══ ВЫБРАННЫЙ ОТРЫВОК ══
В «Бутырках» Нестор подорвал здоровье. Упрямый, не желавший смириться с бесправием, с тяжелым режимом, он постоянно спорил с начальством и часто сидел в холодном карцере. 14 октября 1911 г. тюремный врач обнаружил у него чахотку и отметил, что заключенный приобрел эту болезнь во время содержания под стражей. В тюремной больнице ему было удалено одно легкое. Махно переносил превратности судьбы стойко, не падал духом и верил, что рано или поздно ему удастся вырваться на свободу. Из Гуляйполя он получал на Пасху письма от матери, иногда от братьев, близких и соседей. Брат Григорий призывал Нестора «обратиться к Иисусу Христу», который его защитит и спасет от бед. Ко дню рождения приходили поздравительные открытки от жившей в Гуляйполе любимой девушки Нюси Васецкой.
Махно скучал по дому, просил родных писать почаще, побольше сообщать об их жизни, в одном из писем матери напомнил ей, как важно получать весточку от родного человека, когда находишься в беде: «Ведь помнишь, как радостно нам было, когда мы были дома, а Савва в Японии, в плену, и когда получили мы от него письмо, отражающее собой всю жизнь его. Как больно, тяжело и в то же время радостно нам было от того, что он жив, что у него есть надежда быть в живых и возвратиться на родину. Так ожидаю я от Вас и Нюси письма, которое мне скажет, что вы обе живы-здоровы, что у Вас, мама, есть надежды на здоровую жизнь и на счастье увидеть меня возле себя, а у Нюси надежды на ее счастливую юную жизнь, познающую свое призвание, и также видеться со мной. Я от одного только воспоминания прихожу в неописуемое упоение»[14].
Воспоминания о бутырских днях жизни Махно оставил Аршинов. «В обстановке каторги, — писал духовный наставник Нестора, — он ничем особенным не отличался от других, жил, как и все прочие — носил кандалы, сидел по карцерам, вставал на поверку. Единственное, что обращало на него внимание, — это его неугомонность. Он вечно был в спорах, в расспросах и бомбардировал тюрьму своими записками. Писать на политические и революционные темы у него было страстью. Кроме этого, сидя в тюрьме, он любил писать стихотворения и в этой области достиг большего успеха, чем в прозе»[15].
═══
══ ИСХОДНЫЕ МАТЕРИАЛЫ ══
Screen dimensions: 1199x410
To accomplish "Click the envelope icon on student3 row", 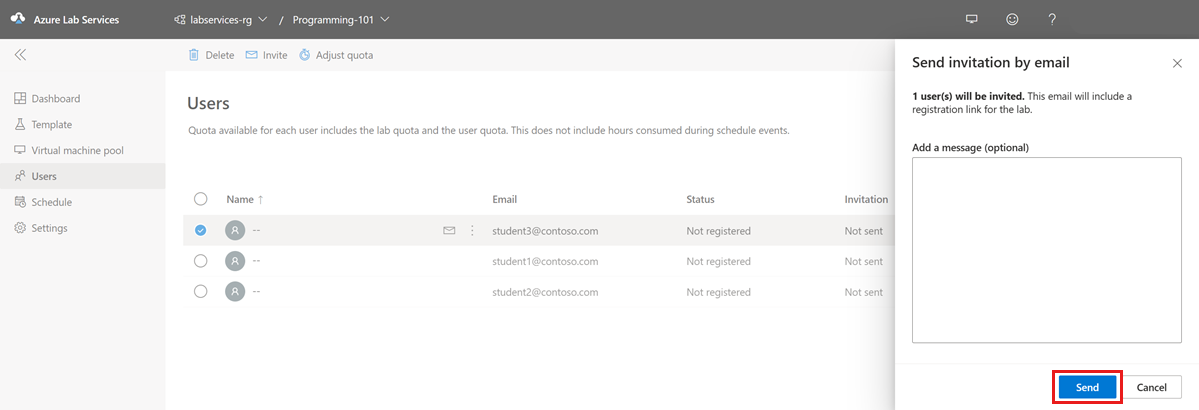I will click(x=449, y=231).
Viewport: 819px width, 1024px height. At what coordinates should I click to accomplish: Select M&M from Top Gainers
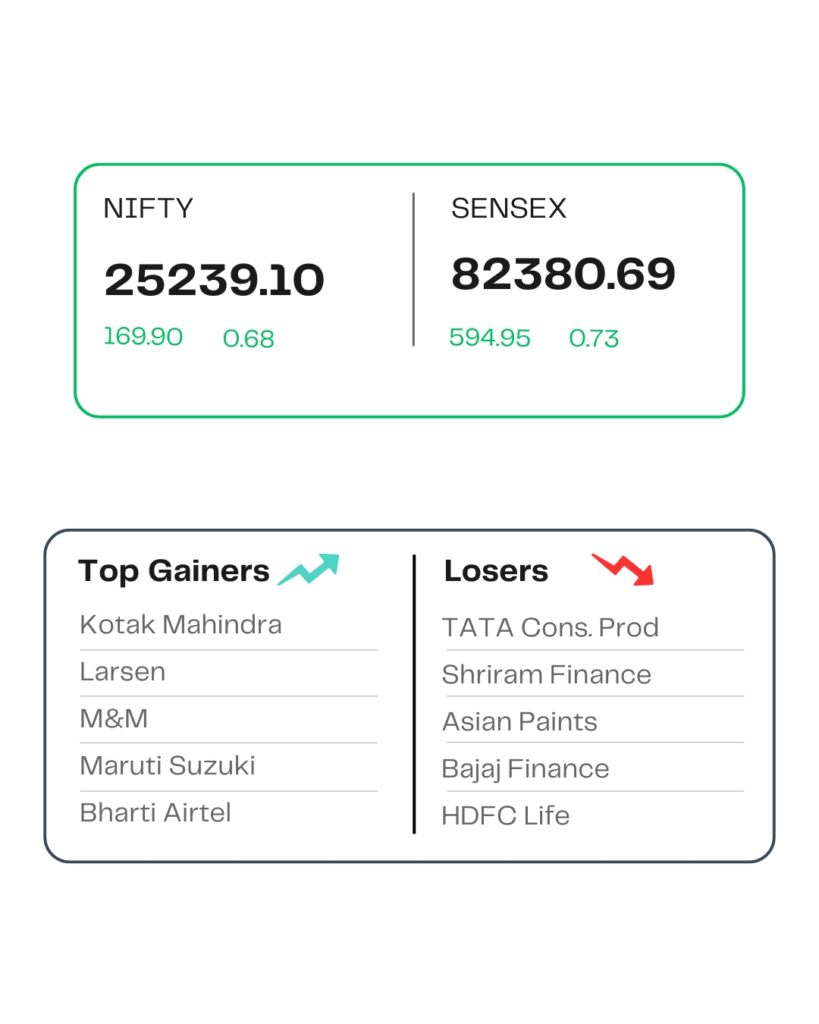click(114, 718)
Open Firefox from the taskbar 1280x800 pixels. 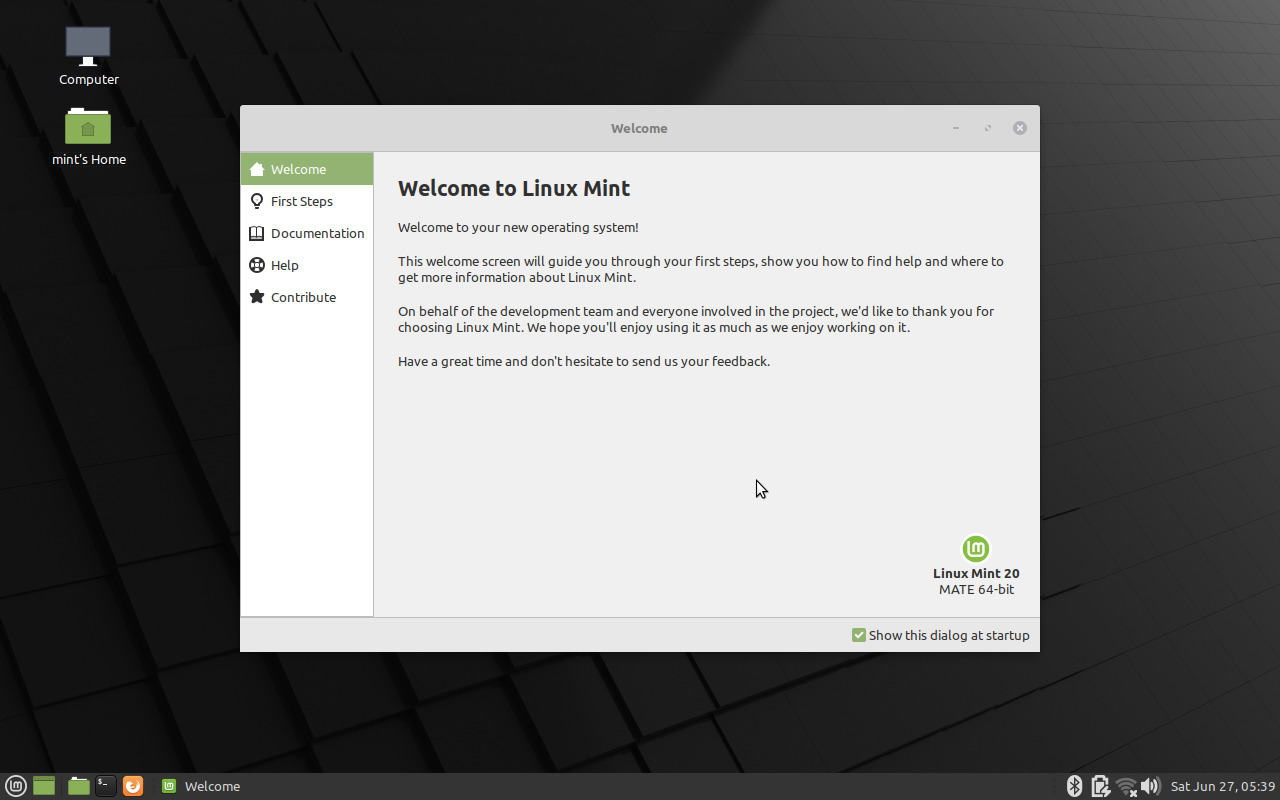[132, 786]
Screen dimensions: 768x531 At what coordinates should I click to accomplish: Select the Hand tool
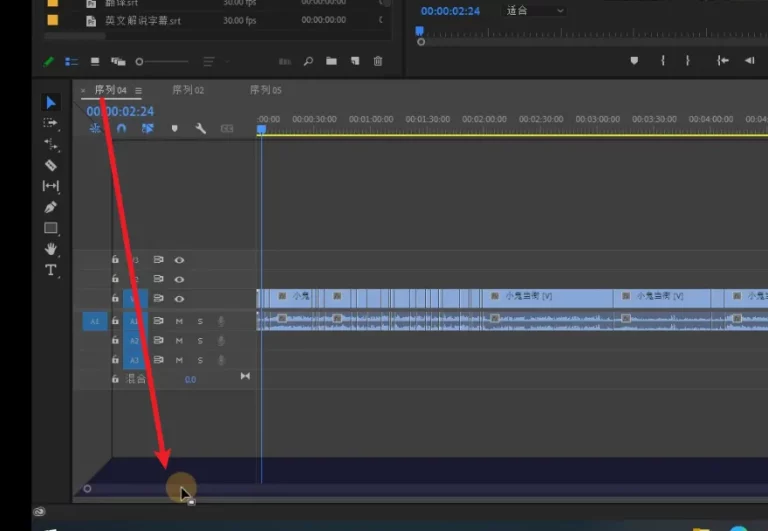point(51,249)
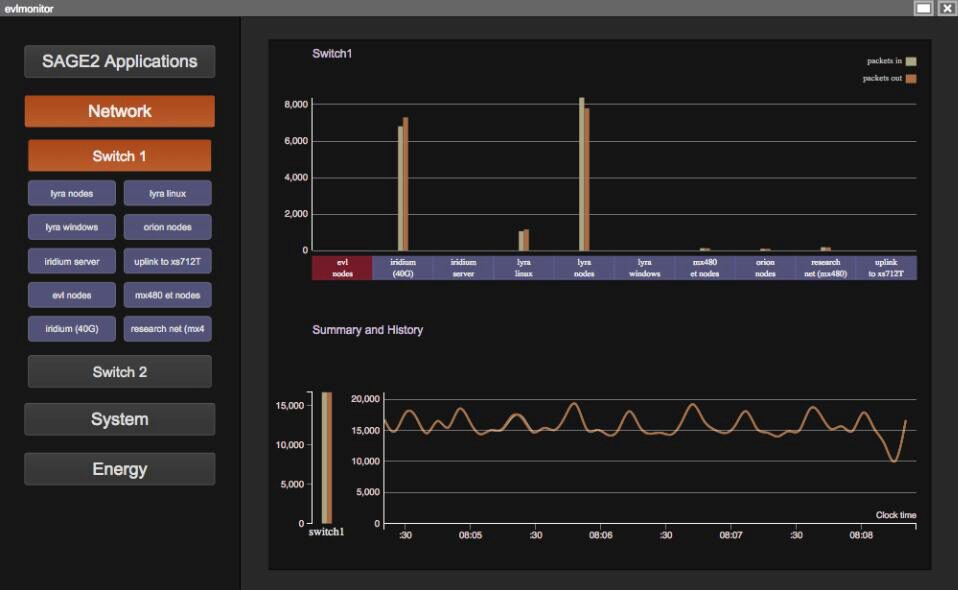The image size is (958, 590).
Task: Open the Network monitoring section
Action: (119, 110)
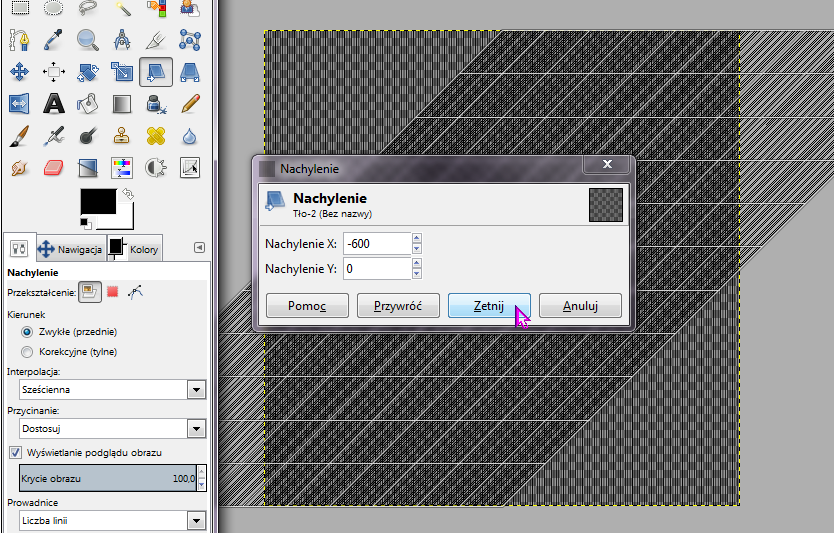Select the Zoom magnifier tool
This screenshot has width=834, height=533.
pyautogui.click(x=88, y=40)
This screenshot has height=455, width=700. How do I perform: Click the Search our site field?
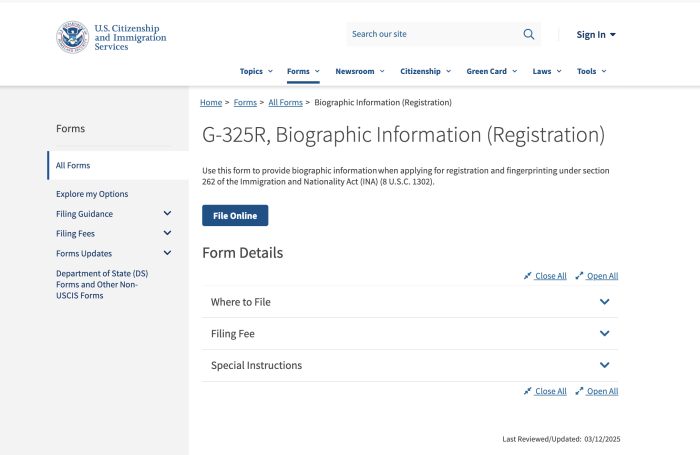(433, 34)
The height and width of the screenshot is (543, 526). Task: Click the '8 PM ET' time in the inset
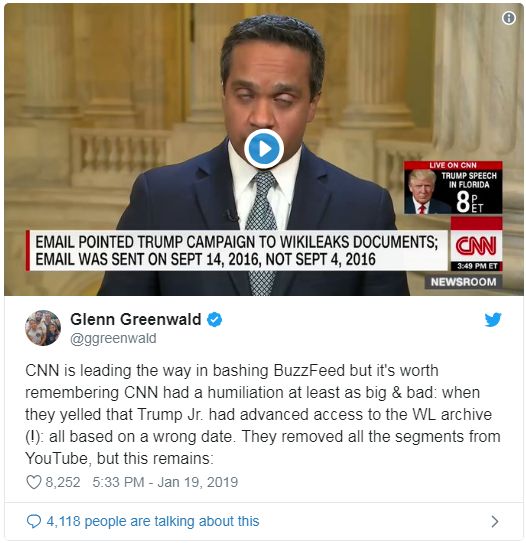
═══
- **ЗАДАНИЕ 1**: Определите, соответствуют ли отрывку о Махно в «Бутырках» следующие утверждения: (a) у Нестора тюремный врач обнаружил чахотку 14 октября 1911 г.; (b) в тюремной больнице Махно удалили оба легких; (c) по словам Аршинова, в стихах Махно достиг большего успеха, чем в прозе. Для каждого утверждения ответьте «да» или «нет» и приведите точную цитату из отрывка, которая это подтверждает.
- **ЗАДАНИЕ 2**: Продолжите отрывок о Махно в «Бутырках» с того места, где он заканчивается.

- **ОТВЕТ К ЗАДАНИЮ 1**:
(a) Да: «14 октября 1911 г. тюремный врач обнаружил у него чахотку».
(b) Нет: «В тюремной больнице ему было удалено одно легкое».
(c) Да: «в этой области достиг большего успеха, чем в прозе».

- **ОТВЕТ К ЗАДАНИЮ 2**:
Когда вышел манифест об амнистии в связи с празднованием 300-летия дома Романовых, Нестор с нетерпением ожидал, что и перед ним откроются тюремные ворота. Не дождавшись, 17 июля 1913 г. он написал прошение московскому губернскому тюремному инспектору с запросом, применим ли к нему царский указ. Узнав через неделю, что вынесенный ему приговор не подлежит пересмотру, он впал в депрессию и стал вынашивать идею побега. Первую мировую войну, о которой часто писали Нестору его братья, он встретил без эмоций. В отличие от многих политических заключенных его не охватил патриотический угар. От брата Савелия, принимавшего участие в русско-японской войне 1904–1905 гг., он знал о лишениях, которые ждут солдат, и беспокоился о братьях, понимал, что им предстоит воевать. 10 августа 1914 г. Махно обратился к тюремному начальству с просьбой разрешить ему написать вне очереди письмо в связи с уходом на фронт брата Емельяна.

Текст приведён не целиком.